PURPOSE: To evaluate the safety and efficacy of topical loteprednol etabonate (LE) 0.5% compared with cyclosporine A (CsA) 0.05% for the prophylaxis and treatment of dry eye syndrome (DES) after hematopoietic stem cell transplantation (HSCT). METHODS: Seventy-five patients were randomized to LE (n = 76 eyes of 38 patients) or CsA (n = 74 eyes of 37 patients) pre-HSCT. Lissamine green and fluorescein staining, tear break-up time, tear osmolarity (Osm), Schirmer score (Sch), intraocular pressure, visual acuity, and Ocular Surface Disease Index were assessed pre-HSCT, 3, 6, 9, and 12 months post-HSCT. RESULTS: There were no differences in DES incidence (P = 0.22; log-rank test) or progression (P = 0.41; log-rank test) between the 2 treatment arms during the course of the study.

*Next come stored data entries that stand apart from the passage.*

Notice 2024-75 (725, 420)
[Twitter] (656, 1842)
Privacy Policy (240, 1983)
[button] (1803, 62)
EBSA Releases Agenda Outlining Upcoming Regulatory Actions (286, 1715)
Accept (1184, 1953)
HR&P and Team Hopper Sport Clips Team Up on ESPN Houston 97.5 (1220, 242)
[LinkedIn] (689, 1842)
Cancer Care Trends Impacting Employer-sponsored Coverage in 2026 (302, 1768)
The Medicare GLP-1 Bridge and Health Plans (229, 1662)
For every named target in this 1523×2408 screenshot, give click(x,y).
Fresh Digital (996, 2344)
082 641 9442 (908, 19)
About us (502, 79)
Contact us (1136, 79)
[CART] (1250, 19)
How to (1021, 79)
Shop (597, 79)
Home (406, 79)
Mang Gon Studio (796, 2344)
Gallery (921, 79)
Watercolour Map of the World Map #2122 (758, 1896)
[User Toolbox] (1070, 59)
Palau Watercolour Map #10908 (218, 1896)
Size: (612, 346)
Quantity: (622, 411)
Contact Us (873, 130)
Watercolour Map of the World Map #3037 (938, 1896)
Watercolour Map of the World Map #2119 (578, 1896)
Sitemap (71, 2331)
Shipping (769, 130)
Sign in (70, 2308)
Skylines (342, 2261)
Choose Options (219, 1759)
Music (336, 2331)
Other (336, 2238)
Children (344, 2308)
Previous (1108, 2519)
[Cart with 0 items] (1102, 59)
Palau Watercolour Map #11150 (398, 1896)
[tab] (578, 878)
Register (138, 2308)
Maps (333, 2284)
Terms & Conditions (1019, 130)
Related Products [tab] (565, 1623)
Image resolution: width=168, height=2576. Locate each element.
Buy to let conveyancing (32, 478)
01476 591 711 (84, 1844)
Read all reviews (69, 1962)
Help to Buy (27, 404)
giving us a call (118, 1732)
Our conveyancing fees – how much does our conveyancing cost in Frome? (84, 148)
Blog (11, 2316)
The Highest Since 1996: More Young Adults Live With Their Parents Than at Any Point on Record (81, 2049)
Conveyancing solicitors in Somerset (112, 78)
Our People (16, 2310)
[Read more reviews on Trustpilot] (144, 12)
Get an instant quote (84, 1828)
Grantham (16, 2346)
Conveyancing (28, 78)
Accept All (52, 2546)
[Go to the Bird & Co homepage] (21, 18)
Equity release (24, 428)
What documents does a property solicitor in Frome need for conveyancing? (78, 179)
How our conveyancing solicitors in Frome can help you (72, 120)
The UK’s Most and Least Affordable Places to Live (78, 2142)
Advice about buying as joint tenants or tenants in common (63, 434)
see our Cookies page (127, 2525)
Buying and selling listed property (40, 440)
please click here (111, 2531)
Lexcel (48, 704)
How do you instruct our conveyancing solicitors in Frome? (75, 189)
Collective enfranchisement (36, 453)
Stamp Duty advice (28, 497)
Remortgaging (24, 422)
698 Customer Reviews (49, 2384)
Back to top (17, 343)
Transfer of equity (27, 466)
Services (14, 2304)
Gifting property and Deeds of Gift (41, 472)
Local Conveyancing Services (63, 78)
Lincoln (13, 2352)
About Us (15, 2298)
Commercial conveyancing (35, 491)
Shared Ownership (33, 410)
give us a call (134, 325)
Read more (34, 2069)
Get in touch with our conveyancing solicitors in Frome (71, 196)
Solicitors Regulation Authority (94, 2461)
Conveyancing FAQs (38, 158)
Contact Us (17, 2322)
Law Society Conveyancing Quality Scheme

Among eyes with no DES at enrollment, the Kaplan-Meier analysis yielded a 90% rate of DES development in cyclosporine-treated eyes and a 79% rate of DES development in LE-treated eyes by 12 months post-HSCT. The Kaplan-Meier analysis of eyes with DES at enrollment demonstrated a 38% rate of disease progression among cyclosporine-treated eyes and a 26% rate of disease progression among loteprednol-treated eyes by 12 months. No patient in either group had an elevation of 10 mm Hg or greater from baseline at any study visit, and no patients had their treatment discontinued for elevation in intraocular pressure. CONCLUSIONS: Pre-HSCT initiation of LE 0.5% appears to be safe and may be as effective as CsA 0.5% for the treatment and prophylaxis of DES following HSCT.